Indian mathematician and monk of the Ramakrishna Order (born 1968)

Mahan Maharaj (born Mahan Mitra (Bengali: মহান মিত্র), 5 April 1968), also known as Mahan Mj and Swami Vidyanathananda, is an Indian mathematician and monk of the Ramakrishna Order. He is currently Professor of Mathematics at the Tata Institute of Fundamental Research in Mumbai. He is a recipient of the 2025 Vigyan Shree Award 2011 Shanti Swarup Bhatnagar Award in mathematical sciences and the Infosys Prize 2015 for Mathematical Sciences. He is best known for his work in hyperbolic geometry, geometric group theory, low-dimensional topology and complex geometry.

== Early education ==
Mahan Mitra studied at St. Xavier's Collegiate School, Calcutta, till Class XII. He then entered the Indian Institute of Technology Kanpur, with an All India Rank (AIR) of 67 in the Joint Entrance Examination, where he initially chose to study electrical engineering but later switched to mathematics. He graduated with a Masters in mathematics from IIT Kanpur in 1992.

== Career ==
Mahan Mitra joined the PhD program in mathematics at the University of California, Berkeley, with Andrew Casson as his advisor. He received the Earle C. Anthony Fellowship, U.C. Berkeley in 1992–1993 and the prestigious Sloan Fellowship for 1996–1997. After earning a doctorate from U.C. Berkeley in 1997, he worked briefly at the Institute of Mathematical Sciences, Chennai in 1998.

He was Professor of Mathematics and Dean of Research at the Ramakrishna Mission Vivekananda University till 2015. He is currently Professor of Mathematics at the Tata Institute of Fundamental Research, Mumbai.

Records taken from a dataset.
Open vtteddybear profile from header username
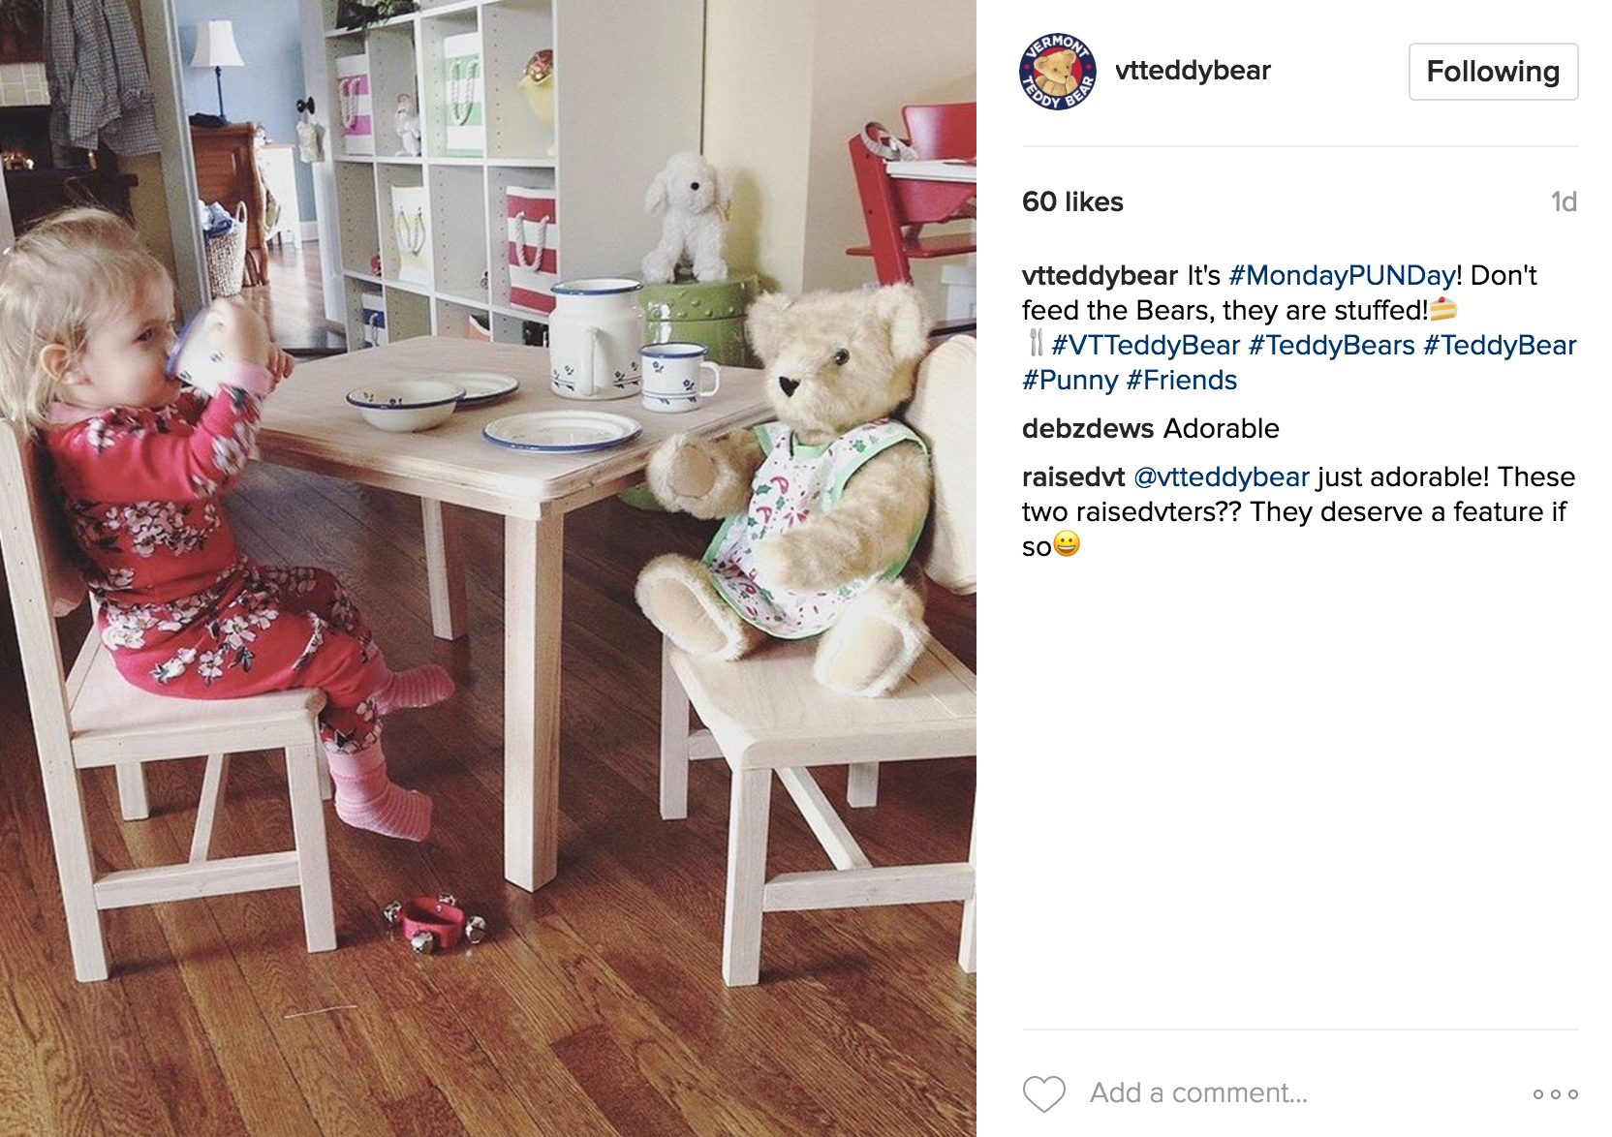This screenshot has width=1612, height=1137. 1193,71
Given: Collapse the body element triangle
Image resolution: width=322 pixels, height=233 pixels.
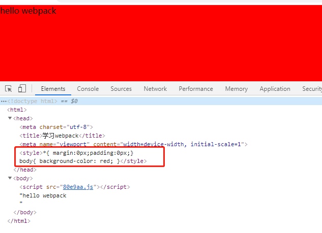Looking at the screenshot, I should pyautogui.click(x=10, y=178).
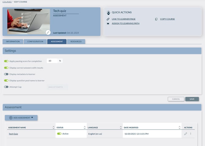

TASK A. In the biography of Mahan Maharaj, who was his advisor in the PhD program at the University of California, Berkeley?
TASK B. Carry on the biography of Mahan Maharaj from where it stops.

RESPONSE AREA A. Andrew Casson

RESPONSE AREA B.
He has widely published and presented his research in the area of hyperbolic manifolds and ending lamination spaces. His most notable work is the proof of existence of Cannon–Thurston maps. This led to the resolution of the conjecture that connected limit sets of finitely generated Kleinian groups are locally connected. He is also the author of a book titled Maps on boundaries of hyperbolic metric spaces.

In 2017, he became a laureate of the Asian Scientist 100 by the Asian Scientist. Mj was an invited speaker at the International Congress of Mathematicians in 2018 in Rio de Janeiro.

== Personal life ==
Mj became a monk of the Ramakrishna order in 1998. Mahan Maharaj, as he is known to his students and colleagues, is fluent in English, Hindi and Bengali. He also knows a bit of Tamil, learnt from his stay in southern part of India at IMSc. He has been quoted as saying, "I am enjoying being a monk as much as I enjoy my mathematics".